- **The task**
Only the lines from the one containing "Aislin-Canada- (629, 1144)" through the end of the listing are to be transcribed, exactly and with both ends included.

--- Task inputs ---

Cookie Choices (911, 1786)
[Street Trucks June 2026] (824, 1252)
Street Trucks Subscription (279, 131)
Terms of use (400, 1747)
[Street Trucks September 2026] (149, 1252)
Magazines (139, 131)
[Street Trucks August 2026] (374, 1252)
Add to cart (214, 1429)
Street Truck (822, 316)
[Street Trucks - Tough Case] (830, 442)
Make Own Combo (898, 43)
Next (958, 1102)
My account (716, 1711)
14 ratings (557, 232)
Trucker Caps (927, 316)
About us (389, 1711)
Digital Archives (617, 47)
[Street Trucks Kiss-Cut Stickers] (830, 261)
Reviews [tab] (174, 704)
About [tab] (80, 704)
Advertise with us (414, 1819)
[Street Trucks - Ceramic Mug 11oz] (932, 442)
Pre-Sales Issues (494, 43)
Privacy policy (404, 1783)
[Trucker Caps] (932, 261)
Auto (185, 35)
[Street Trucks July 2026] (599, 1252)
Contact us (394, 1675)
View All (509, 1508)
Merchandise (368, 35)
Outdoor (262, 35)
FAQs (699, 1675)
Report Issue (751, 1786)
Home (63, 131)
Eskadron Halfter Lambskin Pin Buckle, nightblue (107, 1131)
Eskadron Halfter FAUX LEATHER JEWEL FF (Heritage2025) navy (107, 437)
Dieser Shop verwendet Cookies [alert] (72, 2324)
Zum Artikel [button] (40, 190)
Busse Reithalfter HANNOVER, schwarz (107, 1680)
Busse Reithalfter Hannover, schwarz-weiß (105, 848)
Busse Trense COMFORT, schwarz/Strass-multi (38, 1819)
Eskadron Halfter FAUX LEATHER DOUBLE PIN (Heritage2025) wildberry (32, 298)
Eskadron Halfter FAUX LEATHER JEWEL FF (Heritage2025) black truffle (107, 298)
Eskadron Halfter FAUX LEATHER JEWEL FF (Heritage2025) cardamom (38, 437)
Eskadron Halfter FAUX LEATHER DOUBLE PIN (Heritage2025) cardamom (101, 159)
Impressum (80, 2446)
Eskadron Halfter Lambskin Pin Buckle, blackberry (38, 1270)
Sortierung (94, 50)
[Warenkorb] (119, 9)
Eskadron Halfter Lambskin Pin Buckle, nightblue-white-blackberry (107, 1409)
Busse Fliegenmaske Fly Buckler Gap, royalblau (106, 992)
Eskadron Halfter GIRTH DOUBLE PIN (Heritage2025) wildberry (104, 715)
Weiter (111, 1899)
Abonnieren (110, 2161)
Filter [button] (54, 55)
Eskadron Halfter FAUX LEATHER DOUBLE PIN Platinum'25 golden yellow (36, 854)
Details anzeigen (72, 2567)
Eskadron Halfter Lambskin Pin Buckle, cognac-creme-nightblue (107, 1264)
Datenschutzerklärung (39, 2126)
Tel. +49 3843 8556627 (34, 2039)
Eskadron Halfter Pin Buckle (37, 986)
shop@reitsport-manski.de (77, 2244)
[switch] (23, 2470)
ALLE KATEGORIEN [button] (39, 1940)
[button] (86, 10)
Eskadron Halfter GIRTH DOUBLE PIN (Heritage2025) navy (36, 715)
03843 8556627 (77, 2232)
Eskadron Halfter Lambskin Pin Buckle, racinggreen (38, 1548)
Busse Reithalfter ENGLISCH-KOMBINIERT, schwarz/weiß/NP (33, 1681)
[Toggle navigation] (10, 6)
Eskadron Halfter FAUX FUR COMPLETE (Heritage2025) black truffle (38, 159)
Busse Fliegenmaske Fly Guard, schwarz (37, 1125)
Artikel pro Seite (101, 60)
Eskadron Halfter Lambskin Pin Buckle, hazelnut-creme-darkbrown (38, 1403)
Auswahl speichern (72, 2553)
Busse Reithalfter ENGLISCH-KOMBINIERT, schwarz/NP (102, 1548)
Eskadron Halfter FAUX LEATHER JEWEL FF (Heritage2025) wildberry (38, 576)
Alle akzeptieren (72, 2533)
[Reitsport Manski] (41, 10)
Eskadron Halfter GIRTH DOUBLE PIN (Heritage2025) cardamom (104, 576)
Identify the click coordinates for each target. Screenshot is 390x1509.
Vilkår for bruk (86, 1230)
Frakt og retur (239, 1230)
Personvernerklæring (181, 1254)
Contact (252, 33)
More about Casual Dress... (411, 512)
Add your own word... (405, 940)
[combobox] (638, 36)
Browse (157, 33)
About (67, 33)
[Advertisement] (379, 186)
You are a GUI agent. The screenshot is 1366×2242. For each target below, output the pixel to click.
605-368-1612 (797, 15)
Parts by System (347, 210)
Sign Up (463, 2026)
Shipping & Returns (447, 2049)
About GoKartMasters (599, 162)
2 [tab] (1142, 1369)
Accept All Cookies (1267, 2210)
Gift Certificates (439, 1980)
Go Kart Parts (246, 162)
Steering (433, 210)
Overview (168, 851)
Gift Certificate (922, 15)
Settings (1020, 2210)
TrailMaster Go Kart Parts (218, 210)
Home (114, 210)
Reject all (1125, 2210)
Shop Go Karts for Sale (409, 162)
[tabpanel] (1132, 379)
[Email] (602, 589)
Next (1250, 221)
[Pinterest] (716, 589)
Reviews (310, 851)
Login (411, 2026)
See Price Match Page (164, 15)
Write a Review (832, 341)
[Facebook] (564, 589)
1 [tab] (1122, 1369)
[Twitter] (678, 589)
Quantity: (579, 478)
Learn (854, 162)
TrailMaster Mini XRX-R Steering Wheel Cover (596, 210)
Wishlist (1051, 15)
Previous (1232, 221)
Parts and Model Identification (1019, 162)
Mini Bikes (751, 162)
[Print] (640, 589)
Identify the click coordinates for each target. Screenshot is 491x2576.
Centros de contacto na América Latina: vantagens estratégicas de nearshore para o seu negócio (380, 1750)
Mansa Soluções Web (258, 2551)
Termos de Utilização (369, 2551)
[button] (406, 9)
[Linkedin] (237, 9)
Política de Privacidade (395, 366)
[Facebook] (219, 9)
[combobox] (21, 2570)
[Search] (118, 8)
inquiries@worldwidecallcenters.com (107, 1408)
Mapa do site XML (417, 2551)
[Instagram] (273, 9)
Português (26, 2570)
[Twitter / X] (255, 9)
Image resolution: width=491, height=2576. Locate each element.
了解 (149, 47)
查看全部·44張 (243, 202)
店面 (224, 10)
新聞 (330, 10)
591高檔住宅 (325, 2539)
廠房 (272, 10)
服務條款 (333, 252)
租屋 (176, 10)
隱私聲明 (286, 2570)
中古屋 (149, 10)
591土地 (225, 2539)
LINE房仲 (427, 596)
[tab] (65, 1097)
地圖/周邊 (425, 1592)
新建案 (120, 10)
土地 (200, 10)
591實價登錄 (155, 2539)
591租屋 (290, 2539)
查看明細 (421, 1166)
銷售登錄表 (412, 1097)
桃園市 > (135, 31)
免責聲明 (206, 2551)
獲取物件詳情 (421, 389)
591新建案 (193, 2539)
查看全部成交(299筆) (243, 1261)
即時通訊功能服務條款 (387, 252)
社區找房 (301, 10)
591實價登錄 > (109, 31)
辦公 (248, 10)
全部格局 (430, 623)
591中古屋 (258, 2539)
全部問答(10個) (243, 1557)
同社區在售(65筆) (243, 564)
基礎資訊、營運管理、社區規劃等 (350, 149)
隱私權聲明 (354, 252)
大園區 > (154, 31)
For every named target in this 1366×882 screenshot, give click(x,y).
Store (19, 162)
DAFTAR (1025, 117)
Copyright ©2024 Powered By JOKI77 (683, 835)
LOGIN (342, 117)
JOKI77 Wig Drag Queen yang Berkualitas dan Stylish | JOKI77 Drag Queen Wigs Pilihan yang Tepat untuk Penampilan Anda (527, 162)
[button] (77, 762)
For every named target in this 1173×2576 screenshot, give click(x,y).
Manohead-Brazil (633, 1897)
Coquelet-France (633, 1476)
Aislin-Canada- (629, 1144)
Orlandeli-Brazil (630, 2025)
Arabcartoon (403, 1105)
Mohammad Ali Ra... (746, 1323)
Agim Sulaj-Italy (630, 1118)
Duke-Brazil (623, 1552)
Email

---

- **Result of the task**
Aislin-Canada- (629, 1144)
Orlandeli-Brazil (630, 2025)
Arabcartoon (403, 1105)
Mohammad Ali Ra... (746, 1323)
Agim Sulaj-Italy (630, 1118)
Duke-Brazil (623, 1552)
Email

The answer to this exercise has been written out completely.